◆ **Consegna 1**
Elenchi tutti i luoghi geografici menzionati nel brano sul culto della Dea nella Valle dell’Indo.

L’archeologia ha restituito reperti del IV millennio a.C. che testimoniano una cultura della grande Madre a Moenjo Daro e Harappa, centri fra i più importanti in quella che viene definita la civiltà della Valle dell’Indo, le cui vestigia si estendono fino al confine con il Pakistan e l’Iran. Fra i resti affiorati dalla polvere del tempo ci sono, tra l’altro, le “pietre ad anello associate alla yoni”, relate probabilmente ai riti di rinascita. L’anello e la forma geometrica del cerchio, come sottolinea Gioia Lussana, si collegano al concetto di onnicomprensività, familiare alla natura plurima della Dea e alla sua qualità fluida; in forma di cerchio erano i templi delle Yogini. Circolari sono i magnifici mandala, psico-cosmogrammi perlopiù del buddhismo tantrico utilizzati per la meditazione, o gli Yantra, dipinti con disegni esclusivamente geometrici astratti, che ospitano la divinità di riferimento del clan, utilizzati come “congegni” atti al controllo della dispersione psichica.

La dea Kamakhya, come le altre dee del pantheon indiano secondo una credenza molto diffusa, mestrua in estate, quando la terra è particolarmente secca per rivitalizzare la sua capacità generativa, in corrispondenza al periodo dei monsoni e al rigenerato ciclo agricolo.

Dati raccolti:
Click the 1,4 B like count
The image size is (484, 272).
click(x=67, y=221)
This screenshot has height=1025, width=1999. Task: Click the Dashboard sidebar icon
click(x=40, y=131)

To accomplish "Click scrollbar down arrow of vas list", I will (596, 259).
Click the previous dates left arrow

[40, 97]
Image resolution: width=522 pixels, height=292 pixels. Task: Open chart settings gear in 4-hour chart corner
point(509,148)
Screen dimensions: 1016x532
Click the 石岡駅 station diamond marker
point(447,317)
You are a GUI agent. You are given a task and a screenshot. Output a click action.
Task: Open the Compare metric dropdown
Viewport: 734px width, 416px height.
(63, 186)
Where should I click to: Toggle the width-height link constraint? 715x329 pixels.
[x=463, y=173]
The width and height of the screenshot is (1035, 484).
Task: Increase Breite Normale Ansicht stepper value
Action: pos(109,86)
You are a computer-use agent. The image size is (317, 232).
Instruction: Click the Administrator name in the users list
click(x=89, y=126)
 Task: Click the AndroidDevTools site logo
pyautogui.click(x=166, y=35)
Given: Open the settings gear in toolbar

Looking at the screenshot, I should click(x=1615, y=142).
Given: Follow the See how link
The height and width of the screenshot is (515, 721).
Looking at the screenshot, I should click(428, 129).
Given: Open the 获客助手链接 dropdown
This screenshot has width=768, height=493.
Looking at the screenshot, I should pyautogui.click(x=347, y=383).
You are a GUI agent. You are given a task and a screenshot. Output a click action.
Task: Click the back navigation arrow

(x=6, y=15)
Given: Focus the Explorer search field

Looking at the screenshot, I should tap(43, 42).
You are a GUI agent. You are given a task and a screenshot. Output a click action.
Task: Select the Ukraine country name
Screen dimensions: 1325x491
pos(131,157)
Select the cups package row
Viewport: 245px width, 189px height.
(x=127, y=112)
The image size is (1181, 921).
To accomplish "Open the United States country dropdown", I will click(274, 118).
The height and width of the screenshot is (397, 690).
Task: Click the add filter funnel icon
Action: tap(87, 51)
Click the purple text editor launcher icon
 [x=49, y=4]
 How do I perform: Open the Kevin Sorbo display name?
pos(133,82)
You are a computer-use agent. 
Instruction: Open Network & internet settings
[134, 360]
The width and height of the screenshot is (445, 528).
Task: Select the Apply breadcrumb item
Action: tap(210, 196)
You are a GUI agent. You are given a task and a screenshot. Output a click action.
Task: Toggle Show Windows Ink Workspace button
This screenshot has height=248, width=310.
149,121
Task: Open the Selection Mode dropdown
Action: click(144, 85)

◆ **Consegna 2**
Trascriva senza modifiche le righe dell’elenco a partire da quella che contiene "How do I perform: Open" fino alla fine dell’elenco, entrambi gli estremi inclusi.

◆ **Soluzione 1**
Moenjo Daro, Harappa, Valle dell’Indo, Pakistan, Iran

◆ **Soluzione 2**
 How do I perform: Open the Kevin Sorbo display name?
pos(133,82)
You are a computer-use agent. 
Instruction: Open Network & internet settings
[134, 360]
The width and height of the screenshot is (445, 528).
Task: Select the Apply breadcrumb item
Action: tap(210, 196)
You are a GUI agent. You are given a task and a screenshot. Output a click action.
Task: Toggle Show Windows Ink Workspace button
This screenshot has height=248, width=310.
149,121
Task: Open the Selection Mode dropdown
Action: click(144, 85)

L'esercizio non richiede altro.